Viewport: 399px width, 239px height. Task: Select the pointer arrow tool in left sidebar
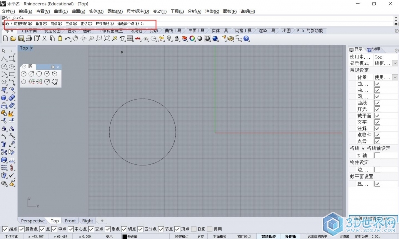(4, 51)
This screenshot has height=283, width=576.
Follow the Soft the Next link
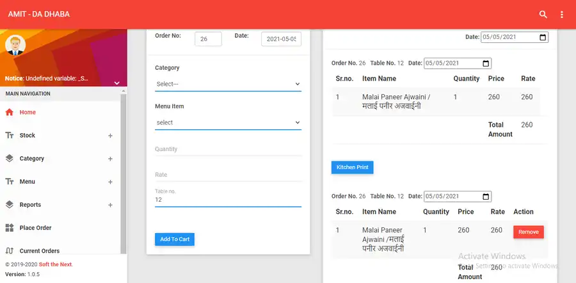(56, 264)
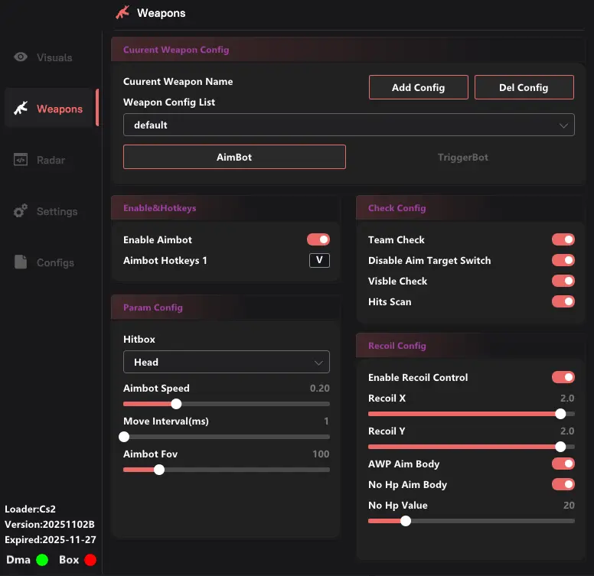594x576 pixels.
Task: Click the red rifle icon in the Weapons header
Action: pyautogui.click(x=122, y=12)
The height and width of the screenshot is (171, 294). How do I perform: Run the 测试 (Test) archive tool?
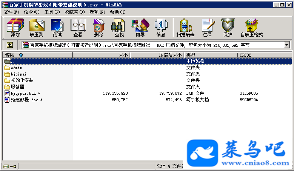tap(57, 28)
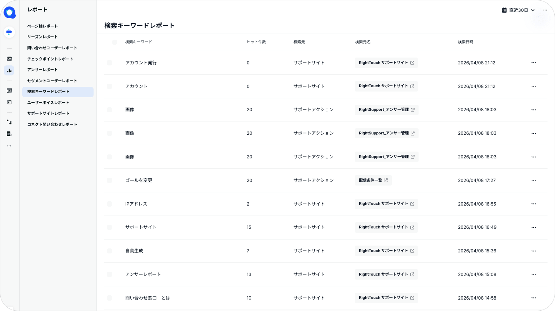Select ユーザーボイスレポート from the report menu

click(48, 103)
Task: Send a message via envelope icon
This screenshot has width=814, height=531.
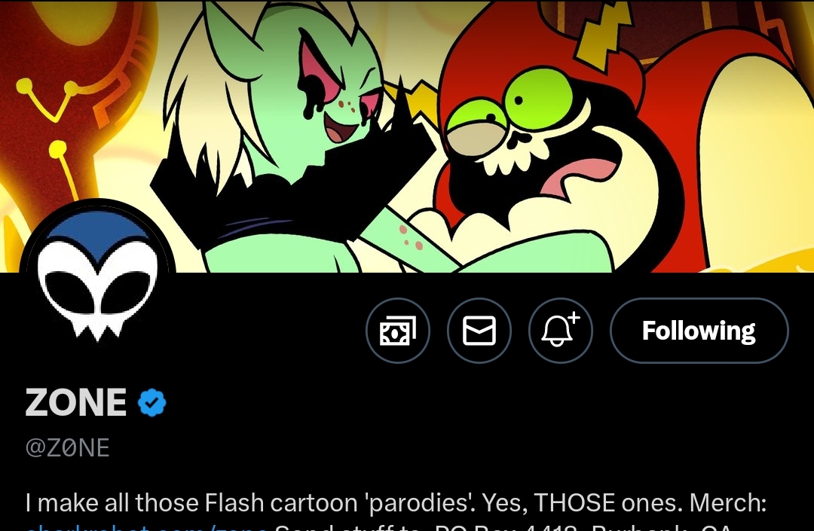Action: pyautogui.click(x=479, y=331)
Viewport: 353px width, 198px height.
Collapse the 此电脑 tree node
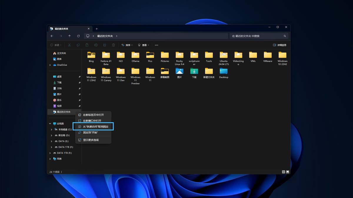[50, 123]
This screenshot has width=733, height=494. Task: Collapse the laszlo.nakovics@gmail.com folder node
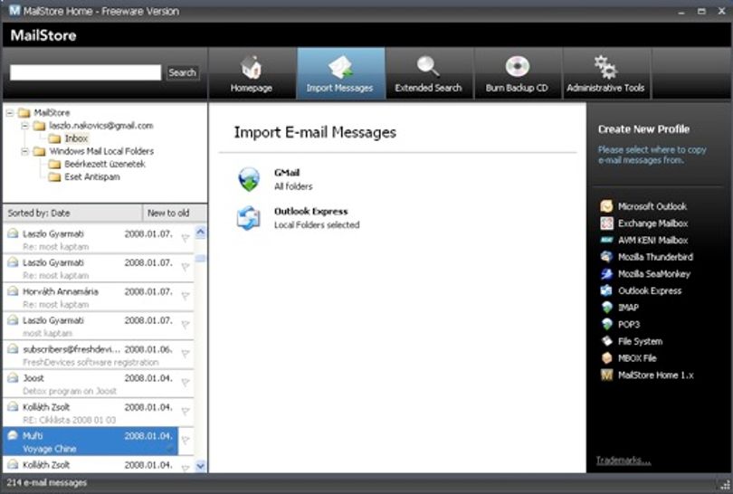point(25,126)
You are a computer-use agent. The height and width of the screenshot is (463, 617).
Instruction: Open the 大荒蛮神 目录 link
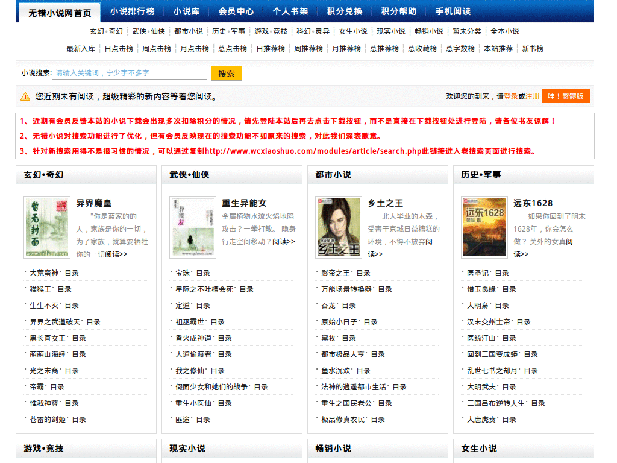[x=44, y=272]
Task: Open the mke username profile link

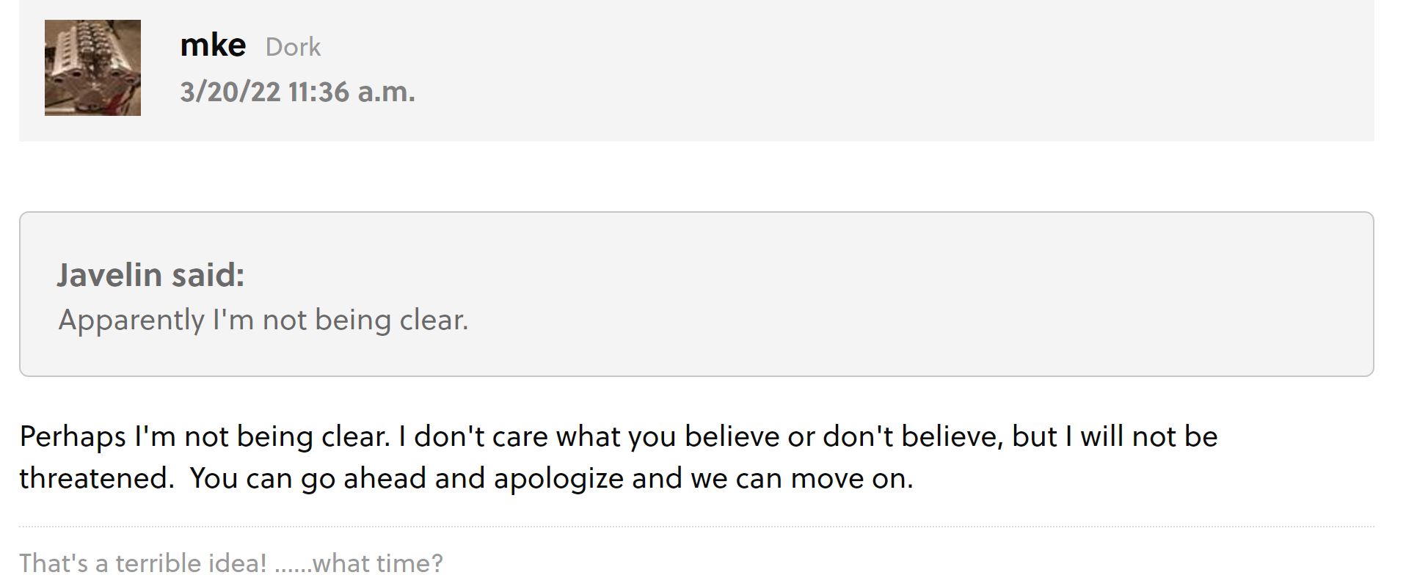Action: 213,45
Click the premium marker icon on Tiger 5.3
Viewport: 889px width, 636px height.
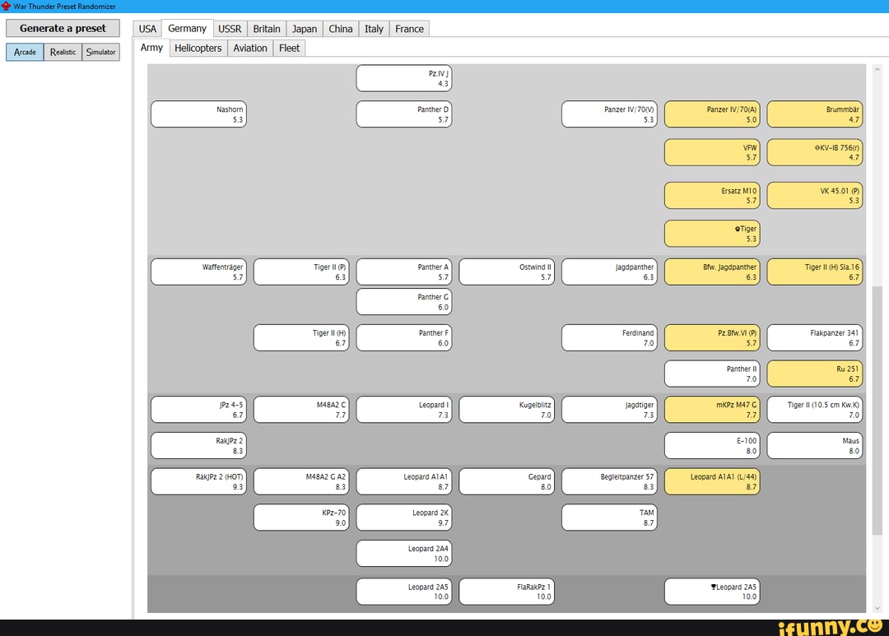[737, 229]
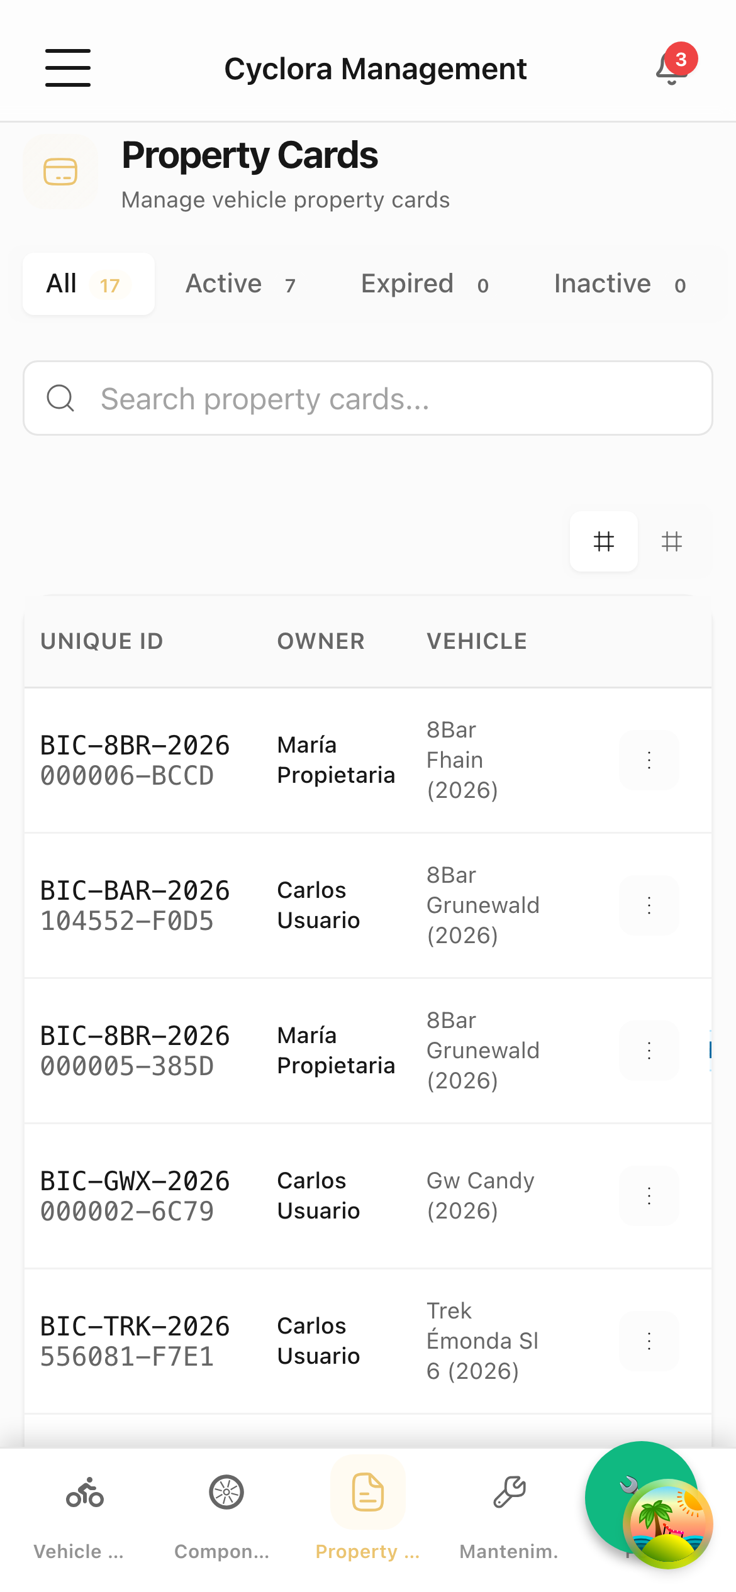Open row options for Trek Émonda SL 6
This screenshot has width=736, height=1592.
(x=649, y=1341)
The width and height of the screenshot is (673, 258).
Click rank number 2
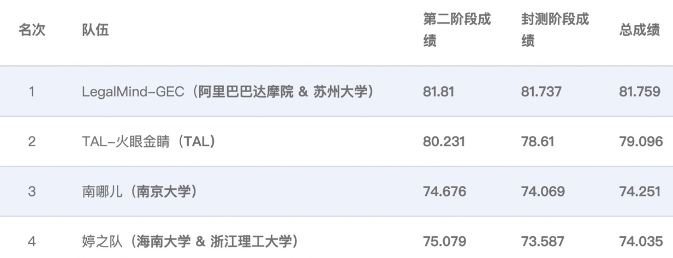32,142
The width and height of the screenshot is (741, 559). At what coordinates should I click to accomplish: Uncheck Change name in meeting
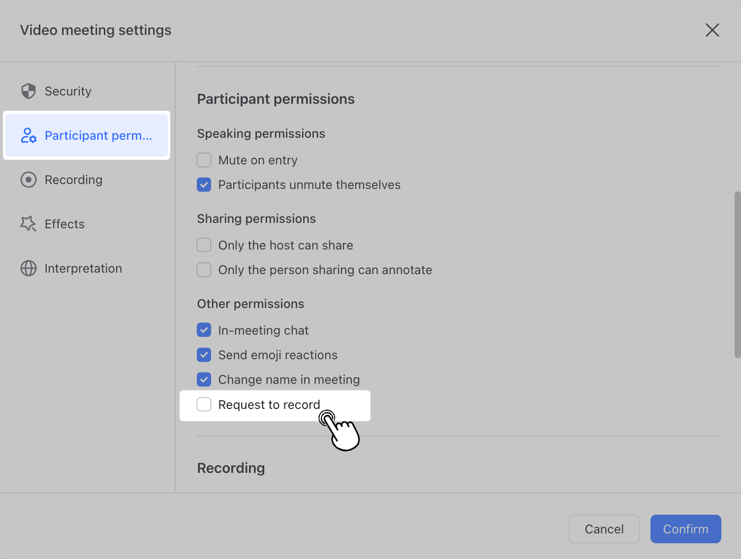[x=204, y=379]
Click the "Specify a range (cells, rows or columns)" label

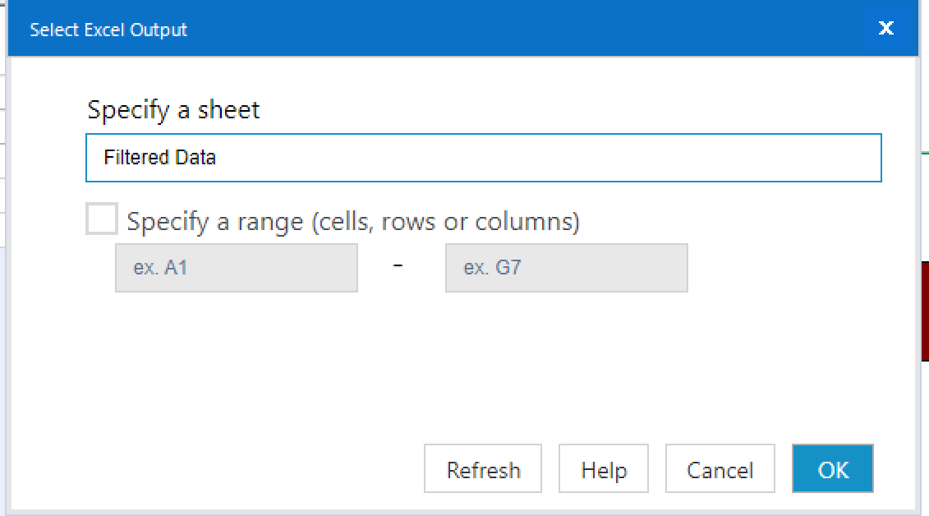[x=353, y=222]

****

Repeat the material exactly. Skip the images.

#### SOLUTION TO THIS EXERCISE
Viewport: 399px width, 239px height. Task: Select the pointer arrow tool in left sidebar
(4, 51)
This screenshot has height=283, width=576.
Follow the Soft the Next link
(56, 264)
594x576 pixels.
Task: Click the red rifle icon in the Weapons header
Action: pyautogui.click(x=122, y=12)
The height and width of the screenshot is (171, 294). How do I perform: Run the 测试 (Test) archive tool?
tap(57, 28)
Select ユーザーボイスレポート from the report menu

click(48, 103)
Task: Send a message via envelope icon
This screenshot has width=814, height=531.
Action: pyautogui.click(x=479, y=331)
Viewport: 353px width, 198px height.
Collapse the 此电脑 tree node
[50, 123]
This screenshot has width=733, height=494. Task: Collapse the laszlo.nakovics@gmail.com folder node
point(25,126)
You are a computer-use agent. The height and width of the screenshot is (463, 617).
Instruction: Open the 大荒蛮神 目录 link
[x=44, y=272]
Task: Open the mke username profile link

Action: 213,45
Click the premium marker icon on Tiger 5.3
Viewport: 889px width, 636px height.
[737, 229]
Open row options for Trek Émonda SL 6
This screenshot has width=736, height=1592.
(x=649, y=1341)
The width and height of the screenshot is (673, 258).
Click rank number 2
32,142
The width and height of the screenshot is (741, 559). At what coordinates should I click to accomplish: Uncheck Change name in meeting
[x=204, y=379]
Click the "Specify a range (cells, rows or columns)" label

[x=353, y=222]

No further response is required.